Am J Epidemiol 2002; 156:1092-1099.
Copyright © 2002 by Johns
Hopkins Bloomberg School of Public Health
ORIGINAL CONTRIBUTIONS |
Hostility Predicts Recurrent Events among Postmenopausal Women with Coronary Heart Disease
1 Department of Epidemiology and Biostatistics, School of Medicine, University of California San Francisco, San Francisco, CA.
2 Department of Pediatrics, School of Medicine, University of California San Francisco, San Francisco, CA.
3 Department of Medicine, School of Medicine, University of California San Francisco, San Francisco, CA.
4 General Internal Medicine Section, Medical Service, Veterans Affairs Medical Center, San Francisco, CA.
5 Department of Medicine, School of Medicine, Johns Hopkins Hospital, Baltimore, MD.
6 Wyeth-Ayerst Research, Radnor, PA.
7 Department of Psychiatry, School of Medicine, University of Pittsburgh, Pittsburgh, PA.
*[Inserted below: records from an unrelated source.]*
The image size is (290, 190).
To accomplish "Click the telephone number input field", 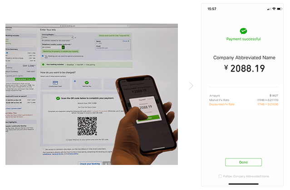I will point(52,47).
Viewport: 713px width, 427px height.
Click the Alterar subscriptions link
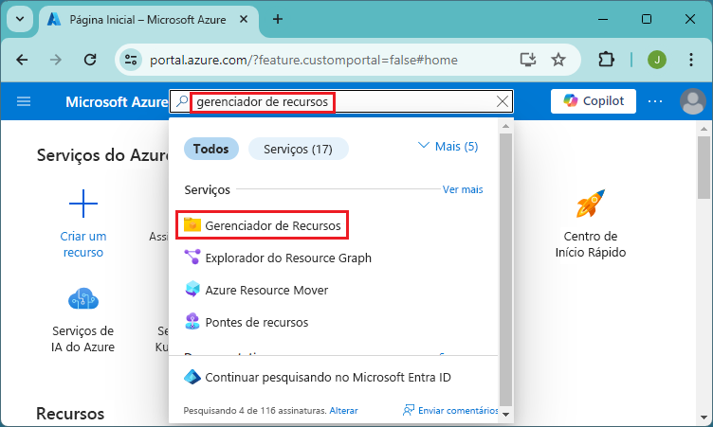(x=344, y=411)
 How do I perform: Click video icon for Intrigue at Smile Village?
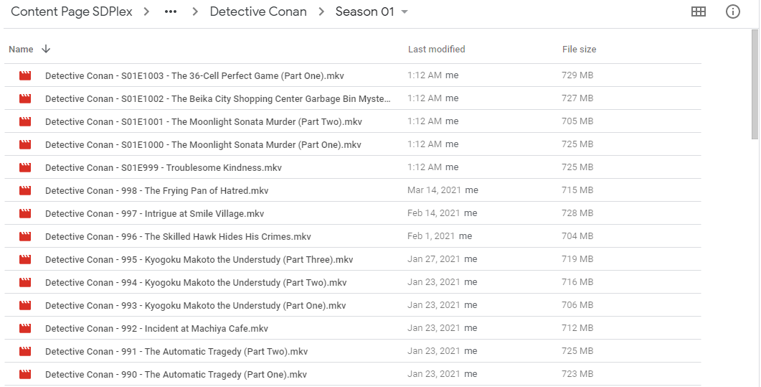pos(26,213)
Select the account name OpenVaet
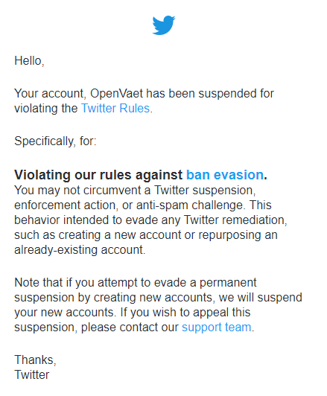Screen dimensions: 327x396 click(117, 94)
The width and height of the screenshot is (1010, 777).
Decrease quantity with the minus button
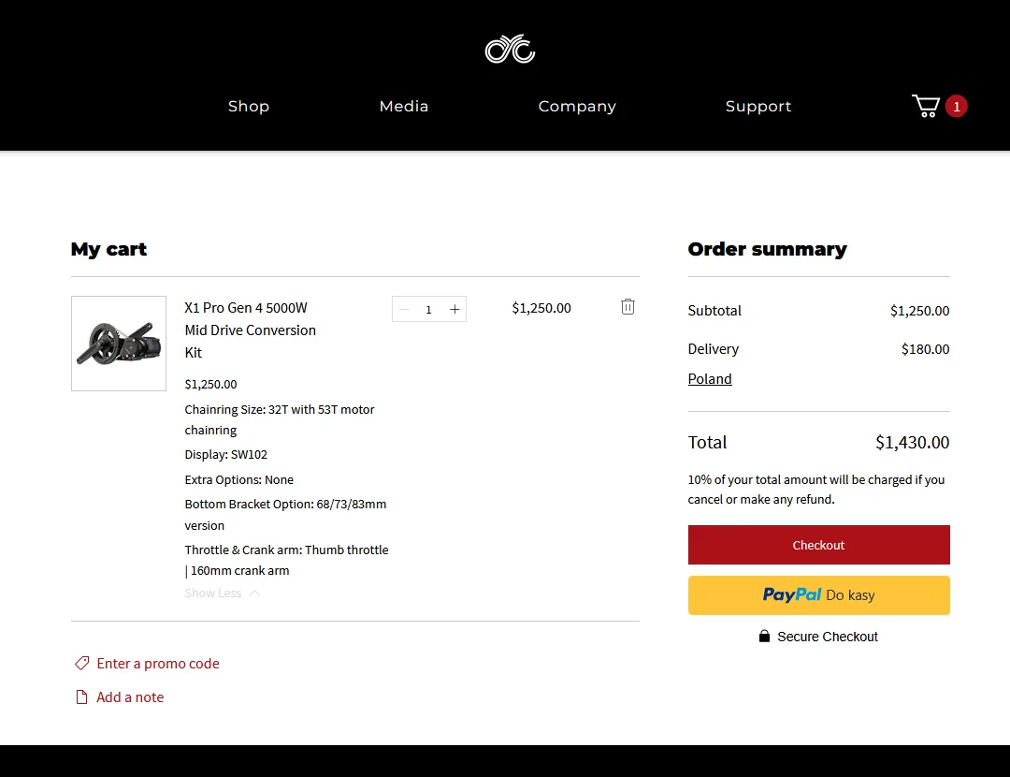pyautogui.click(x=404, y=309)
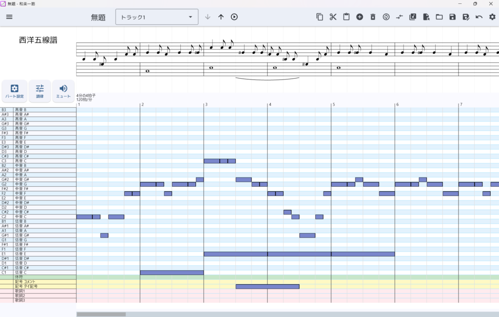Image resolution: width=499 pixels, height=317 pixels.
Task: Click the track dropdown arrow
Action: point(191,17)
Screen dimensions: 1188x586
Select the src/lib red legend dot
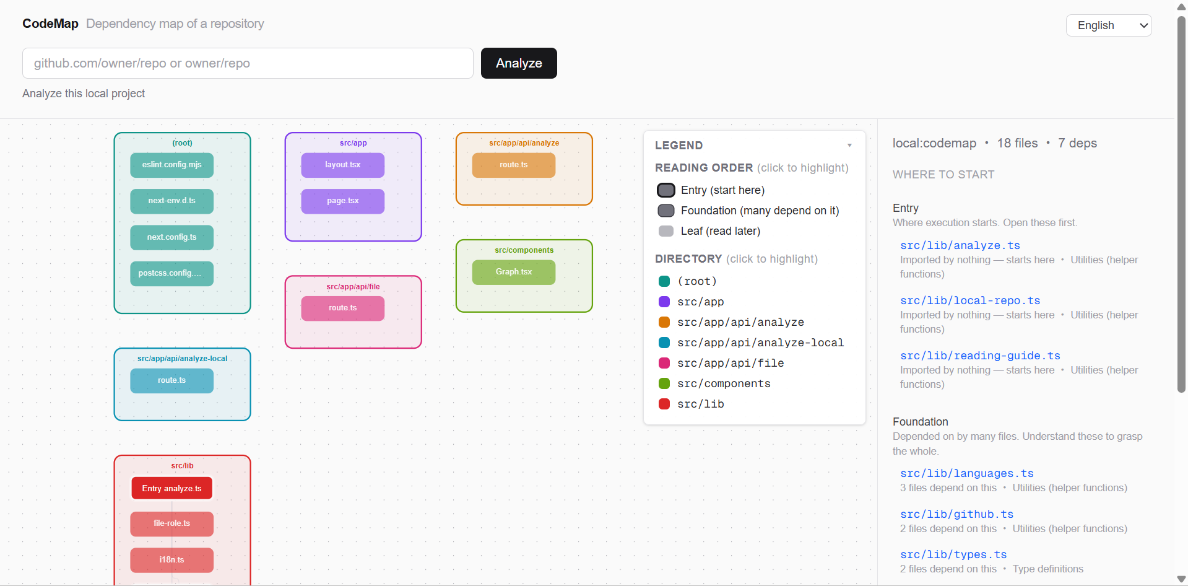click(664, 404)
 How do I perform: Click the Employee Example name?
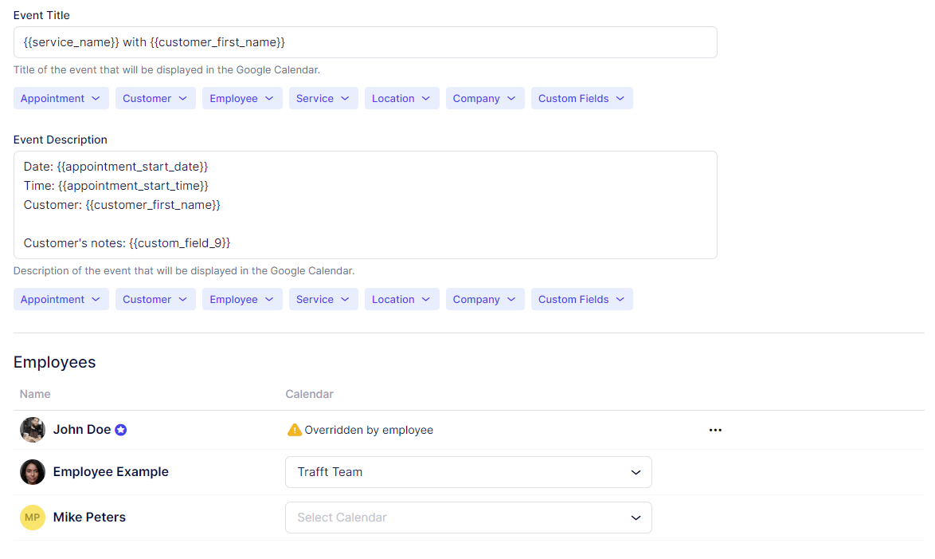coord(111,472)
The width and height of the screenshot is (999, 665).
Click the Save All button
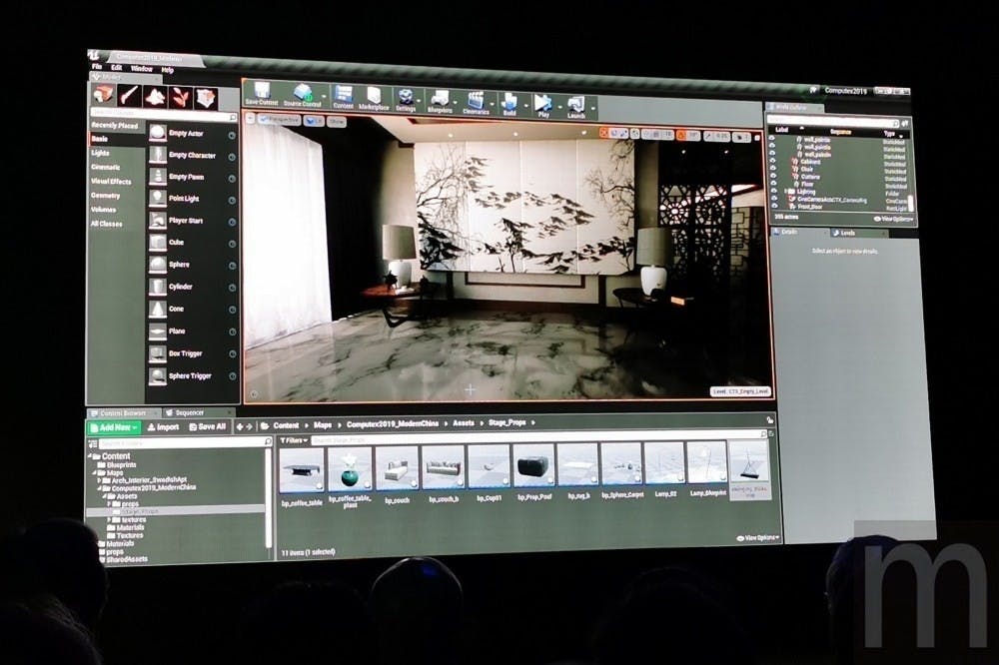pyautogui.click(x=208, y=426)
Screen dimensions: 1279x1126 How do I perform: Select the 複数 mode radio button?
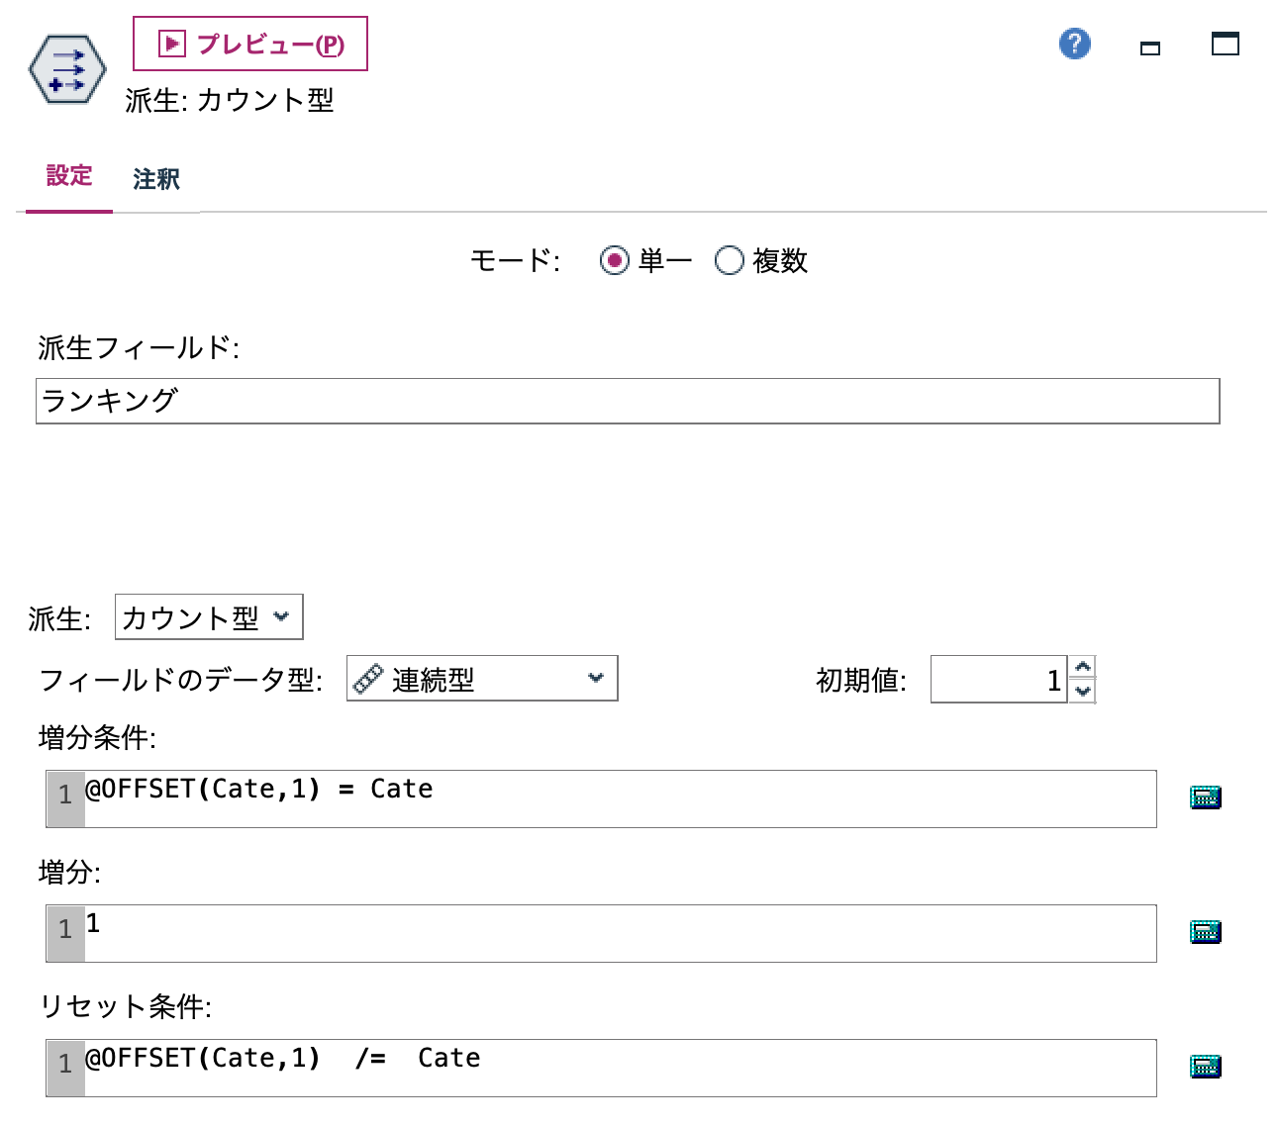click(730, 261)
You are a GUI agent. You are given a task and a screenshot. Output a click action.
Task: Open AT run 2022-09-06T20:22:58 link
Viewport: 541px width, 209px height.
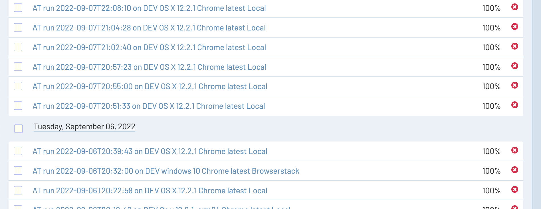click(x=150, y=191)
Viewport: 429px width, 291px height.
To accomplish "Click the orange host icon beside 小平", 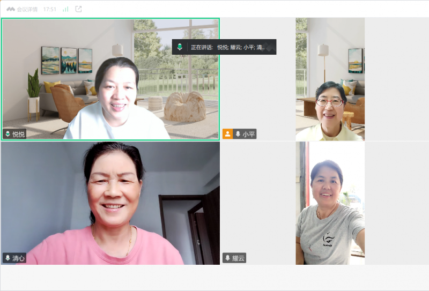I will click(x=227, y=134).
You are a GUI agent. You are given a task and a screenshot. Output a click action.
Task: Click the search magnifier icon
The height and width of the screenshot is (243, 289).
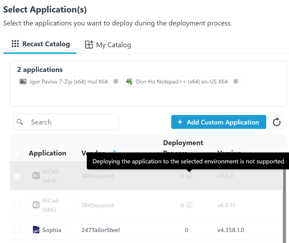pyautogui.click(x=20, y=122)
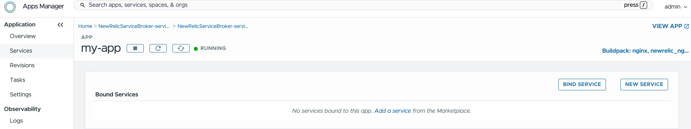691x129 pixels.
Task: Open app Settings from sidebar
Action: pos(20,94)
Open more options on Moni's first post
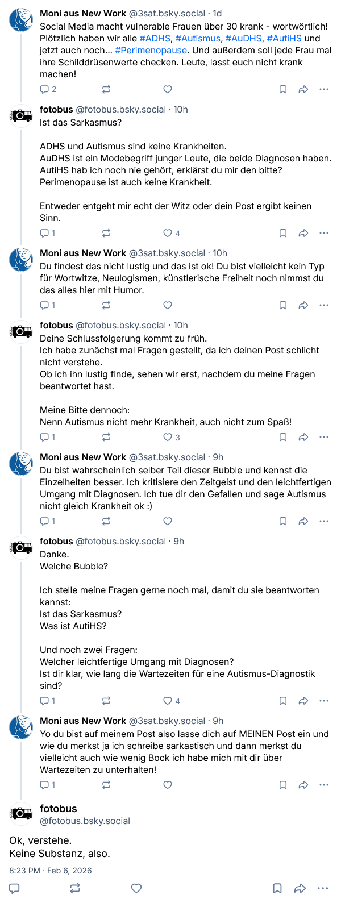Viewport: 341px width, 903px height. click(x=324, y=89)
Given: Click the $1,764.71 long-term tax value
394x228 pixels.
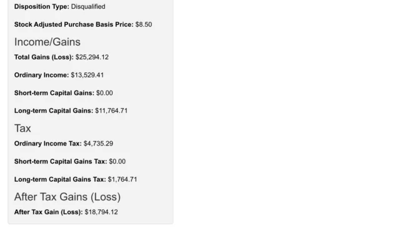Looking at the screenshot, I should pos(123,179).
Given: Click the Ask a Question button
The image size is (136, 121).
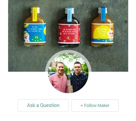Looking at the screenshot, I should pyautogui.click(x=43, y=105).
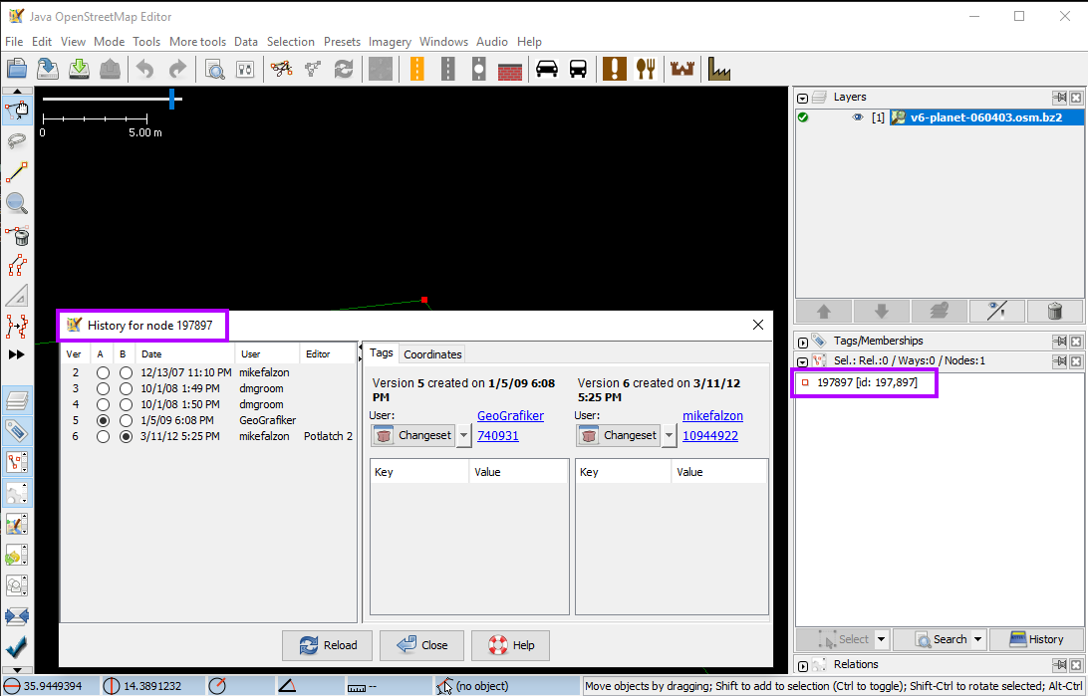Select the castle preset icon

click(682, 69)
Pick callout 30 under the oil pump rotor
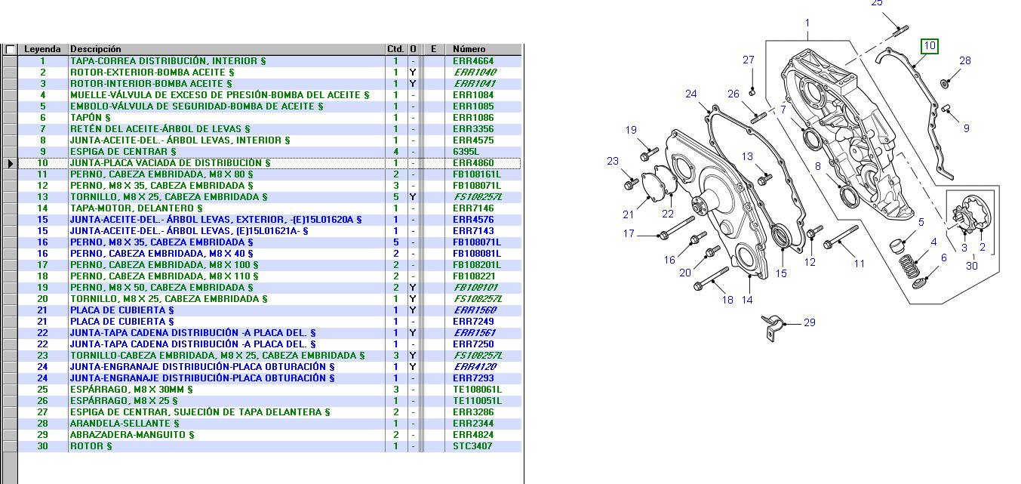The height and width of the screenshot is (484, 1021). pyautogui.click(x=971, y=266)
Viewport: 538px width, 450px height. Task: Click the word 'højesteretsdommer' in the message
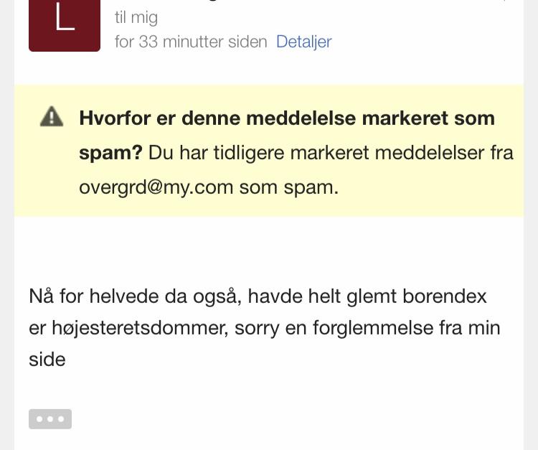pos(140,329)
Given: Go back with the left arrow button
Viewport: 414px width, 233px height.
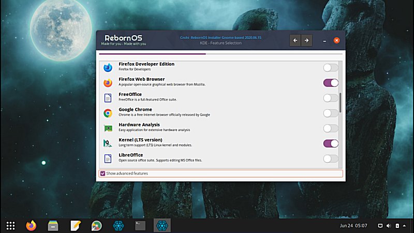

Psychosocial characteristics may be associated with an increased risk of coronary heart disease (CHD). Whether hostility predicts recurrent coronary events is unknown. A total of 792 women in the Heart and Estrogen/progestin Replacement Study (HERS) were evaluated prospectively to determine the role of hostility as a risk factor for secondary CHD events (nonfatal myocardial infarction and CHD death). The mean age of study participants was 67 years, and the average length of follow-up was 4.1 years. The study was conducted between 1993 and 1998, and all study sites were in the United States. High Cook-Medley hostility scores were associated with greater body mass index (p = 0.01) and higher levels of serum triglycerides (p = 0.05), and they were inversely associated with high density lipoprotein cholesterol (p = 0.04), self-rated general health (p < 0.001), age (p = 0.05), and education (p = 0.001). Compared with women in the lowest hostility score quartile, women in the highest quartile were twice as likely to have had a myocardial infarction (relative hazard = 2.03, 95% confidence interval: 1.02, 4.01). The relation between hostility and CHD events was not mediated or confounded by the biologic, behavioral, and social risk factors studied. In this study, hostility was found to be an independent risk factor for recurrent CHD events in postmenopausal women.
coronary disease; hostility; postmenopause; risk factors; women
Abbreviations: Abbreviations: CHD, coronary heart disease; CI, confidence interval; HERS, Heart and Estrogen/progestin Replacement Study; HMG-CoA, 3-hydroxy-3-methylglutaryl coenzyme A; RH, relative hazard.